Sunday 3 November 2013

Houston, Texas

Austin for me was somewhat of a mixed bag. For the first time during my trip I'd felt a little alone and lost, and although I had a brilliant night celebrating Halloween American style, I was kind of relieved to be leaving the place.

I attribute a lot of this to the crowd that frequented the hostel that I was staying in. The Firehouse Hostel had excellent reviews, but due to a film festival taking place in Austin at the time, lacked young travelers as the majority of beds were taken up by people attending the festival. I did meet a few cool people but didn't really form any bonds that I had in the previous cities I had visited. 

So I jumped aboard the Greyhound bus and headed to another Texas city, Houston. 

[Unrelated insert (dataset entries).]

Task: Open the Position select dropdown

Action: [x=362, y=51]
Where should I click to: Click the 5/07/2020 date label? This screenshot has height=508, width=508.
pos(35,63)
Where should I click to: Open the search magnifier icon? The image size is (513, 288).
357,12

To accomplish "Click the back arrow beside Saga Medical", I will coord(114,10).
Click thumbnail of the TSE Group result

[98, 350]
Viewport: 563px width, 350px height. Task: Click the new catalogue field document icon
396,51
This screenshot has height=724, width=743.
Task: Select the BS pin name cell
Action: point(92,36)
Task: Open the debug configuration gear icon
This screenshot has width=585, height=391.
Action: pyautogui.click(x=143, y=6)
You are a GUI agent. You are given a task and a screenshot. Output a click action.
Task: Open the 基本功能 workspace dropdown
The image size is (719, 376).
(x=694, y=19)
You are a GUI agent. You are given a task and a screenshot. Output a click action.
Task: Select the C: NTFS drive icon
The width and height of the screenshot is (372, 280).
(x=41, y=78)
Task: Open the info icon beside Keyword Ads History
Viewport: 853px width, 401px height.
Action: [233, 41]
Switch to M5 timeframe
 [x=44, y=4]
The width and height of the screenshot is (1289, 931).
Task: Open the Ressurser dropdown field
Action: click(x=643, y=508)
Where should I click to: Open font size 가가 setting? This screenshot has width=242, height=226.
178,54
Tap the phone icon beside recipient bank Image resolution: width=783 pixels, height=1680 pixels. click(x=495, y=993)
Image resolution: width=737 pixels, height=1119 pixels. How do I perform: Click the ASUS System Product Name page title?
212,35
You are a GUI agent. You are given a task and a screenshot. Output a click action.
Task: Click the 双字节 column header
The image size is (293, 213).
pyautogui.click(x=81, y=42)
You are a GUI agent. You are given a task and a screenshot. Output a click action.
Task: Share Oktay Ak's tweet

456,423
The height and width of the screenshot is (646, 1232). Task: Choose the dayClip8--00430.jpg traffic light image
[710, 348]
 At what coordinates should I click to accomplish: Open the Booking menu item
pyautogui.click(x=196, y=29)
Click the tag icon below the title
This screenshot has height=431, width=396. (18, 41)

Firstly a little about the Greyhound bus. This bus company runs cheap buses connecting many cities throughout the USA and perfectly represents the social enormity of the country's society. My Greyhound experience featured all kinds of wacky characters from various ethnicities and some of the things you overhear in conversation on the bus go along way to explaining why the US is so socially unique.

I arrived in Houston having already established a friend who offered to show me around Friday night and I was kindly taken for a run and then transported to a reasonably priced Thai restaurant for a much needed feed.

Having spent much of the past few weeks staying in noisy party hostels, it came as a massive relief when I discovered that my hostel in Houston was situated in a leafy neighbourhood, away from the downtown area and I have since enjoyed a relatively relaxing and quiet weekend. 

Houston itself reminds me a lot of LA, a vast area (not far off the size of London) with no real centre. The downtown area is primarily business focused and when we visited over the weekend it was near enough deserted, and I was half expecting the imminent arrival of tumbleweed. 

Although I resisted, pockets of nightlife and other activity exist around the city but most not within commuting distances of each other. Houston is so big that for natives, driving is essential and as a result public transport doesn't connect many parts of the city and when a friend and I caught the wrong bus, we ended up on the freeway and it took us over an hour to get back to our hostel.

Houston isn't the kind of place that you can take in the majority of sites in a day, nor does it feature a variety of famous landmarks, but it is a clean city where various areas offer differing attractions.

Over the weekend I've managed to take in some beautiful suburban neighbourhoods, visit the downtown area which is home of some stunningly gigantic buildings and take in a (real) football match, more on which to follow.  

I've also met a couple of great people and for the weekend, Houston certainly felt like home.

Tomorrow I'm off to New Orleans which promises to be an interesting chapter in my trip. A city that nature pretty much razed to the ground, but from what I hear has recovered to be one of America's most electrically vibrant areas. It should be an interesting few days!